:: YOUR TASK ::
Everything from the line that has "The width and" to the last line of the listing must be repeated exactly, and nothing more; omit the pictures.

----

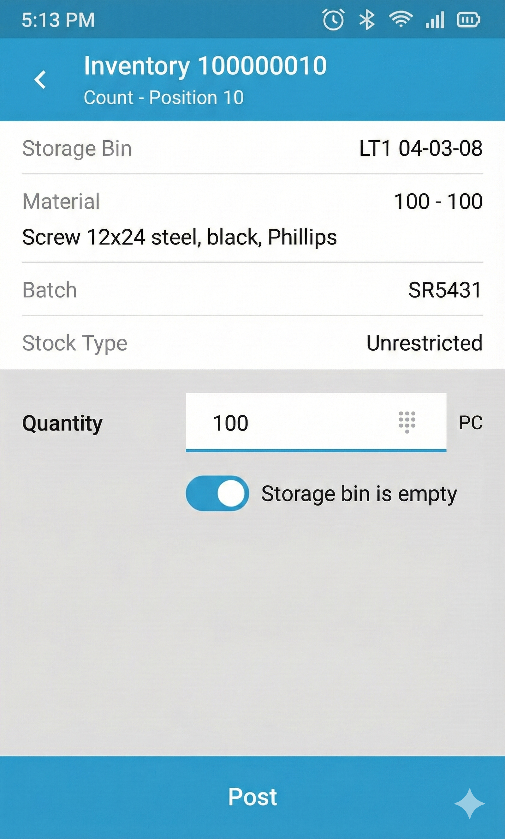Select the Material number 100 - 100
Viewport: 505px width, 839px height.
[438, 201]
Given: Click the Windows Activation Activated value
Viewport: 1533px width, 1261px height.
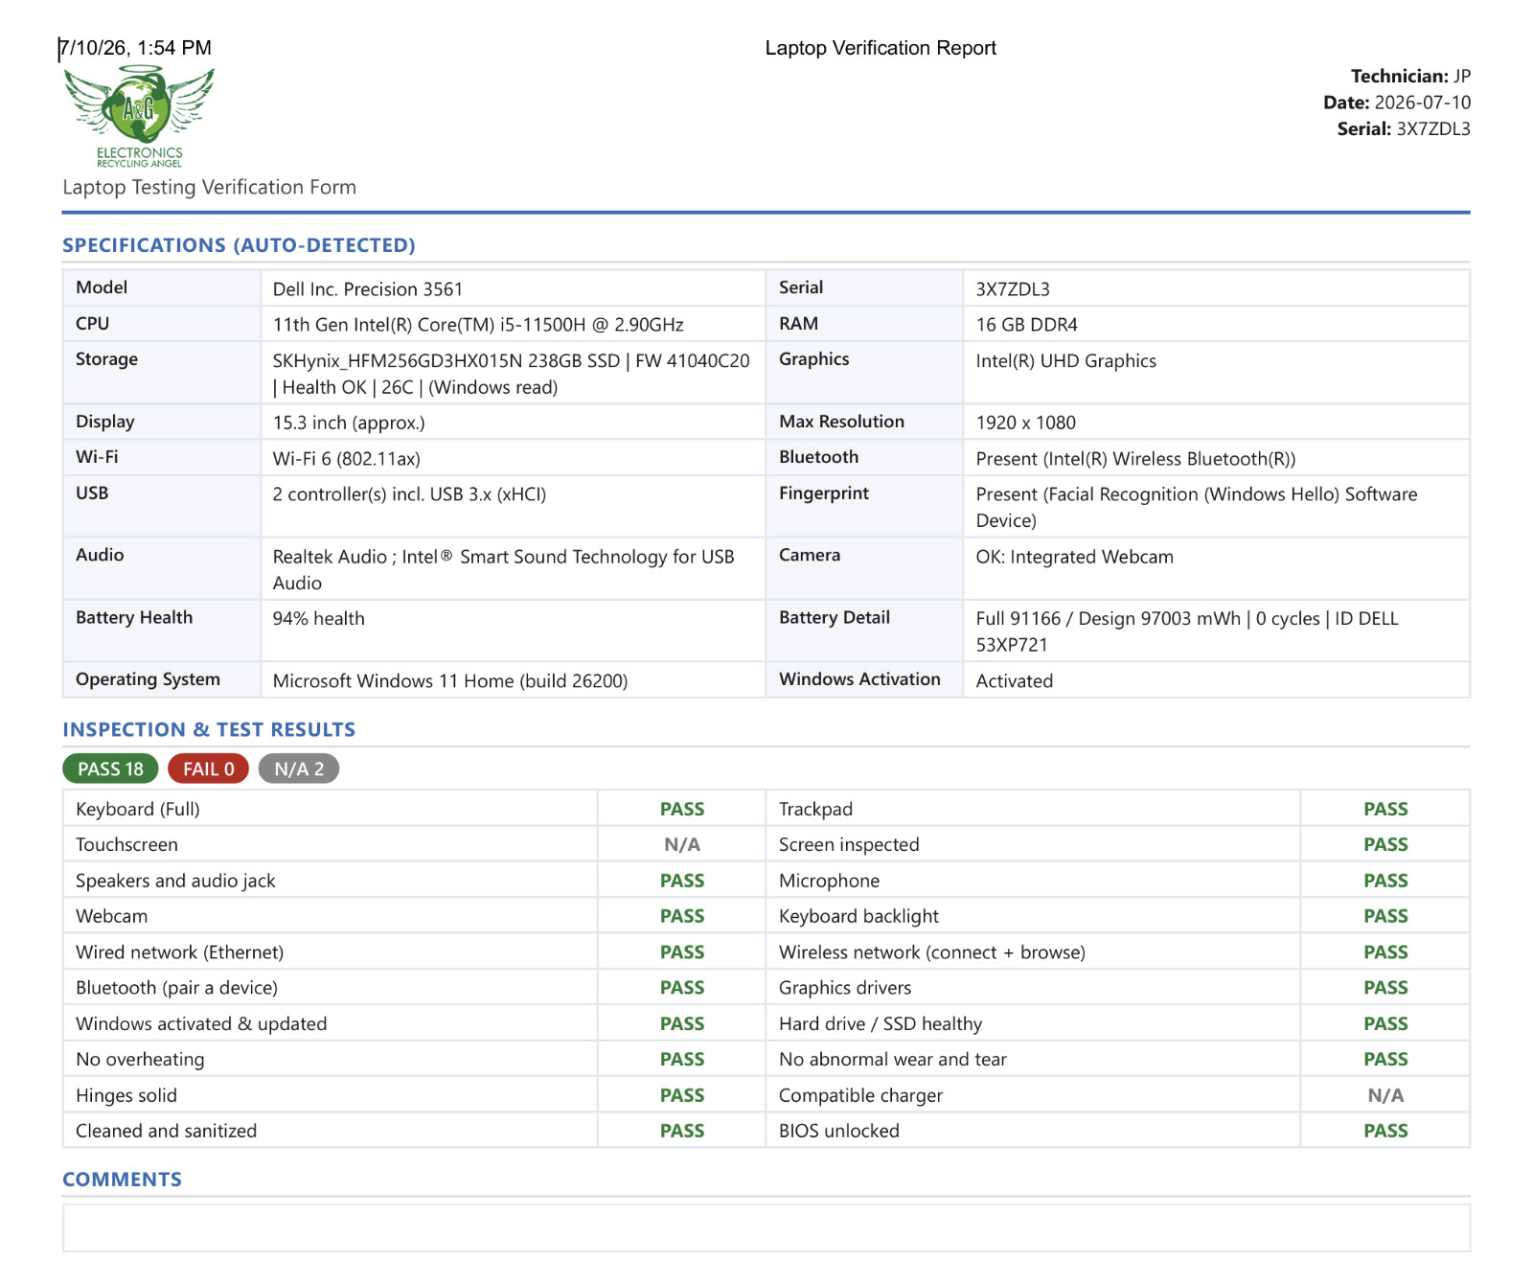Looking at the screenshot, I should click(x=1015, y=681).
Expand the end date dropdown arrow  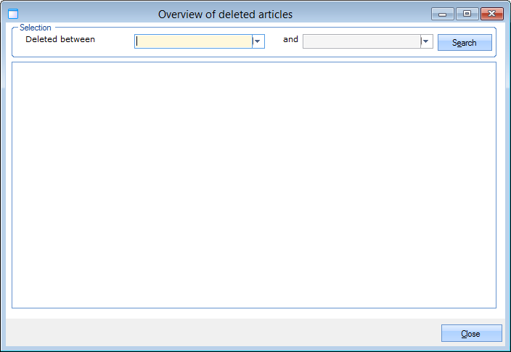426,41
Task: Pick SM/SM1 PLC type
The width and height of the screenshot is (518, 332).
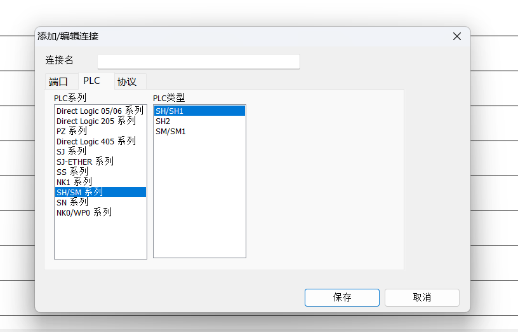Action: pyautogui.click(x=170, y=131)
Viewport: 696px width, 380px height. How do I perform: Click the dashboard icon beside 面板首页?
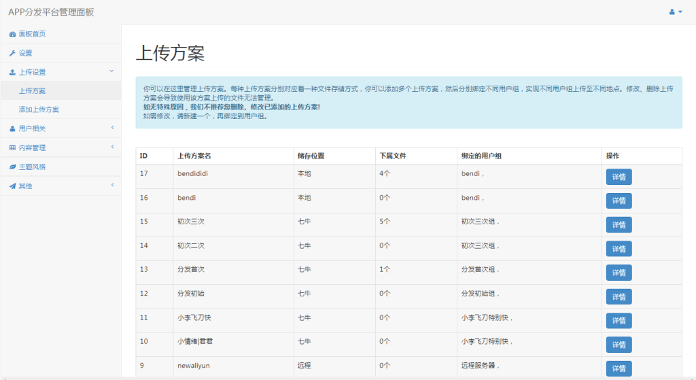(12, 34)
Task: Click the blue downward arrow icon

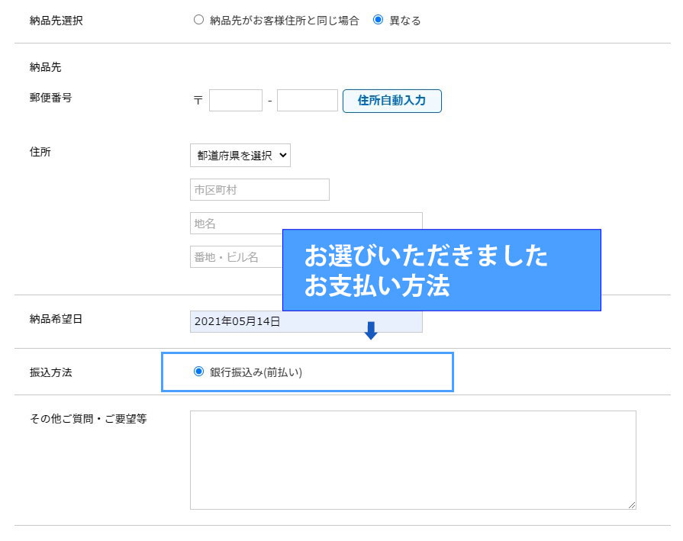Action: pyautogui.click(x=371, y=330)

----

:: EXPECTED OUTPUT ::
The width and height of the screenshot is (518, 332).
Action: pyautogui.click(x=170, y=131)
Viewport: 696px width, 380px height. How do I perform: Click the dashboard icon beside 面板首页?
(12, 34)
Task: Click the blue downward arrow icon

Action: pyautogui.click(x=371, y=330)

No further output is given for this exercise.